Fig. 1. Estimates of relatedness with 95% confidence intervals.
Estimates of relatedness with 95% confidence intervals.
Estimates and confidence intervals are shown for all 325 choose two (52650) P. falciparum sample pairs and are ordered by increasing relatedness estimate. Confidence intervals are coloured according to classifications based on lower and upper confidence interval end-points, where τ is an arbitrary threshold used to classify highly-related pairs. For example, a pair is considered highly-related with τ = 0.25 if the lower end-point of the confidence interval around its relatedness estimate exceeds 0.25. Otherwise stated, if its relatedness estimate is statistically distinguishable from 0.25.

Highly-related P. falciparum sample pair fractions partitioned in space and time

In our main analysis (Fig 2), highly-related parasite samples were classified using an arbitrary threshold of 0.25 (Table 1), which corresponds to the expected relatedness between parasites separated by two outcrossed generations, but is hard to interpret in the context of frequent clonal propagation. Despite few highly-related P. falciparum sample pairs overall, there are three notable observations regarding their fraction partitioned in space and time. First, there is a greater fraction of highly-related sample pairs among those collected closer together in time (Fig 2(A)). Second, the fraction of highly-related sample pairs is generally greater within cities than between, with Guapi having the largest fraction of highly-related pairs and Buenaventura having the lowest (Fig 2(B)). However, third, the fraction shared between Buenaventura and Tumaco is greater than expected given inter-city distance (Fig 2(B)). These observations are largely robust to different high-relatedness thresholds (S1 Fig). Spatial trends evaluated using a threshold-free approach are also consistent: they show a general increase in 1-Wasserstein distance with inter-city distance besides Buenaventura and Tumaco (Fig 3). The 1-Wasserstein distance can be interpreted as the total cost required to transport a distribution of parasite samples from one city to another [18, 34], where the cost of transporting a single parasite to another is equal to one minus relatedness. The small 1-Wasserstein distance between Buenaventura and Tumaco is thus consistent with elevated gene flow between P. falciparum populations sampled from these cities.

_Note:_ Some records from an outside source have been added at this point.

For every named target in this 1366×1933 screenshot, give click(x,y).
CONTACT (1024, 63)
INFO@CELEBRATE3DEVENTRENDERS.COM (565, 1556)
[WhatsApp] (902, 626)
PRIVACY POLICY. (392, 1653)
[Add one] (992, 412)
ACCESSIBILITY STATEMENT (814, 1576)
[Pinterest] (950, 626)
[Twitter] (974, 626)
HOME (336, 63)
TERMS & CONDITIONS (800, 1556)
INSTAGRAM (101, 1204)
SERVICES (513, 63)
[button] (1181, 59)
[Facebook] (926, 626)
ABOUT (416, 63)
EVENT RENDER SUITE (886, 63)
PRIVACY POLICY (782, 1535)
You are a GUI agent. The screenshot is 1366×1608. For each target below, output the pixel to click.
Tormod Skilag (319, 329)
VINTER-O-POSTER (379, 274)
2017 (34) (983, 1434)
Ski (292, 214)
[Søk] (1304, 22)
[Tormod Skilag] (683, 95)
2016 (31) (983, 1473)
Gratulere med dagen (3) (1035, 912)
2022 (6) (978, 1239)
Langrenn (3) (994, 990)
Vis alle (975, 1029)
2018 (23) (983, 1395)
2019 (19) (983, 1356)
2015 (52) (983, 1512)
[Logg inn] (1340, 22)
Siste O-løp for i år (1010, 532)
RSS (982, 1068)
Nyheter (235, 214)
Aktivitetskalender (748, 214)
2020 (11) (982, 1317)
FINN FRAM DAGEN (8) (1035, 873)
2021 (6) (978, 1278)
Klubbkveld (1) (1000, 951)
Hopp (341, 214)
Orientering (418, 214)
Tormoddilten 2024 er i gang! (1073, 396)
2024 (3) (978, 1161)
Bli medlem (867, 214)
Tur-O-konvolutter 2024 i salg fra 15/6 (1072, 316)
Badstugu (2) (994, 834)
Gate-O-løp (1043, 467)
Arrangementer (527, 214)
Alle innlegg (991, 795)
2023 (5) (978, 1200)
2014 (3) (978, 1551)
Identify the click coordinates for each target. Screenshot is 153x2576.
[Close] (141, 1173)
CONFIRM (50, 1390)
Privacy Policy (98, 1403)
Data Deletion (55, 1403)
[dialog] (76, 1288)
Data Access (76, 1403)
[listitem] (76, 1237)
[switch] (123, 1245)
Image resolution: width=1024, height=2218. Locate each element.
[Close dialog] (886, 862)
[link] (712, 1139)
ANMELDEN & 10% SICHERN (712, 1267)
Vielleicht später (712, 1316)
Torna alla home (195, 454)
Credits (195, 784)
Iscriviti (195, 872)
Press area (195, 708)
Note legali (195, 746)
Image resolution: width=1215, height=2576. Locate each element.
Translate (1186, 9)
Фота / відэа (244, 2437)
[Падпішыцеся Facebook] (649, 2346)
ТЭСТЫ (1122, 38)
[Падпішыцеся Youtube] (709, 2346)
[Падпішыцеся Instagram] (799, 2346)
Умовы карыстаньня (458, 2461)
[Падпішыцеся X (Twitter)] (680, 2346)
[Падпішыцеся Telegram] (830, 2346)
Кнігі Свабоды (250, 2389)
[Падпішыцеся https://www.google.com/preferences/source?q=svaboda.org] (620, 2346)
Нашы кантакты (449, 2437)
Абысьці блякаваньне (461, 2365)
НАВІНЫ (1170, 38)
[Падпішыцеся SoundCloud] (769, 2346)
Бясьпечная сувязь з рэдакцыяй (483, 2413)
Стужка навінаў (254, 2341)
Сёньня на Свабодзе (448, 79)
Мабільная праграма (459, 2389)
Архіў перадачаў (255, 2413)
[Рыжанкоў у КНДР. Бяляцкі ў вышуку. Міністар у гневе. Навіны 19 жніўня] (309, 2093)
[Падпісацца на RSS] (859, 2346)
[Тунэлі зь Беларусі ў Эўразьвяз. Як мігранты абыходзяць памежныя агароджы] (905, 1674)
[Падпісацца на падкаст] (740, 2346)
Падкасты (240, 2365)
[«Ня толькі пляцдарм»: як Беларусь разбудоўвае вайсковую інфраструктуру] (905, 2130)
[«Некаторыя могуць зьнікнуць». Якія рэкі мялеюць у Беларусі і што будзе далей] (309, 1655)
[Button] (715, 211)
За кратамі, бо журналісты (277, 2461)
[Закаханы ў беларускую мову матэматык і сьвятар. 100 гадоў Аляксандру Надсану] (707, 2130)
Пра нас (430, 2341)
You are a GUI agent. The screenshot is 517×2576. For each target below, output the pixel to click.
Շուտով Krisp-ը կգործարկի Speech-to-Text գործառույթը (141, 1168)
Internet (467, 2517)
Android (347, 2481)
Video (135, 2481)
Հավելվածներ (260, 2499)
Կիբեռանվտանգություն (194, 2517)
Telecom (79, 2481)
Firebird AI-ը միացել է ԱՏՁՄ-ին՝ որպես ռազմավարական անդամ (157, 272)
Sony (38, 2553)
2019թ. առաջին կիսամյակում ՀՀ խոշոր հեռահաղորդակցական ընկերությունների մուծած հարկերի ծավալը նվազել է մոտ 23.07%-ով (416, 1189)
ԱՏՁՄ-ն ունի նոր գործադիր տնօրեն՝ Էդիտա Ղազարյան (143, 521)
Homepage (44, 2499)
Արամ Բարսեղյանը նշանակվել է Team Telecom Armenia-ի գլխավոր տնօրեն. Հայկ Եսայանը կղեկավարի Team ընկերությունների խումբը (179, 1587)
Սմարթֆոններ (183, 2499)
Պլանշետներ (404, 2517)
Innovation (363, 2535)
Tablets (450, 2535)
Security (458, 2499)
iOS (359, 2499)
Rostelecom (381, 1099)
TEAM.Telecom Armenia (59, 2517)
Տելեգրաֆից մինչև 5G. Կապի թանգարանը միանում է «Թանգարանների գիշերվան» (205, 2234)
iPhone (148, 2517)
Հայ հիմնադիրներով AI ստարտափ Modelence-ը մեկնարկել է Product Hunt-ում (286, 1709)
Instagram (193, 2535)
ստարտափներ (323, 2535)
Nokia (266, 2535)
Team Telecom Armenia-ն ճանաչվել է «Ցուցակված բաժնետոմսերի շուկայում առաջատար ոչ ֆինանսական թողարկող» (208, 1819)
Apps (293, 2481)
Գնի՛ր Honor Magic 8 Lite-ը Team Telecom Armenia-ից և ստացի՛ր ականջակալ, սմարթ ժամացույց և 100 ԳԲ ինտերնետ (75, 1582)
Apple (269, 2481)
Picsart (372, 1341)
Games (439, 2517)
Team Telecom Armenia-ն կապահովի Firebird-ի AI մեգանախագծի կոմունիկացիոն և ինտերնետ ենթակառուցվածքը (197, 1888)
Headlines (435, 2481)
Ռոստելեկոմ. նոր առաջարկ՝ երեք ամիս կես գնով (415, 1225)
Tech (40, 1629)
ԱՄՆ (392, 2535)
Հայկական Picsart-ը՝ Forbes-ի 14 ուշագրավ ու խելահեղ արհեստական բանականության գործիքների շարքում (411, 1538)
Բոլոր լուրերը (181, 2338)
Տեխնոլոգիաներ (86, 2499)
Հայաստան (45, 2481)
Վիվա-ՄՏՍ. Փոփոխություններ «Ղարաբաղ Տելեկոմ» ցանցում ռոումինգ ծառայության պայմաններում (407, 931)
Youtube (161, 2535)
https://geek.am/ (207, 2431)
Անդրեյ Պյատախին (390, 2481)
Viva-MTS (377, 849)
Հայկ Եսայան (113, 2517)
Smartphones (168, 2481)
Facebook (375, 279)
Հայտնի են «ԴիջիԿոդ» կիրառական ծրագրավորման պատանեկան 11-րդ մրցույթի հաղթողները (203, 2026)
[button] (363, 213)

Tab. 1. Classification of parasite sample pairs.
Classification of parasite sample pairs.
Classification is based on the lower and upper end-points (LCI and UCI, respectively) of the 95% confidence interval around each relatedness estimate, r ^, where ϵ is an arbitrarily small number to identify LCI ≈ 0 and UCI ≈ 1 given that LCI and UCI ∈ (0, 1) not [0, 1]; and τ is an arbitrary threshold used to classify highly-related pairs. We use ϵ = 0.01 throughout, τ = 0.25 (main analysis) and τ ∈ {0.25, 0.50} (sensitivity analysis).
Fig. 2. Fractions of highly-related sample pairs partitioned in time and space.
Fractions of highly-related sample pairs partitioned in time and space.
(A) Partitioned by time between collection dates. (B) Partitioned by collection city, where the inter-city great-circle distance is the distance in kilometres (km) between city pairs on the Earth’s surface.
Fig. 3. P. falciparum population connectivity assessed using a threshold-free approach.
<i>P. falciparum</i> population connectivity assessed using a threshold-free approach.
1-Wasserstein distance between parasite populations from different cities versus inter-city great-circle distance in kilometres (km).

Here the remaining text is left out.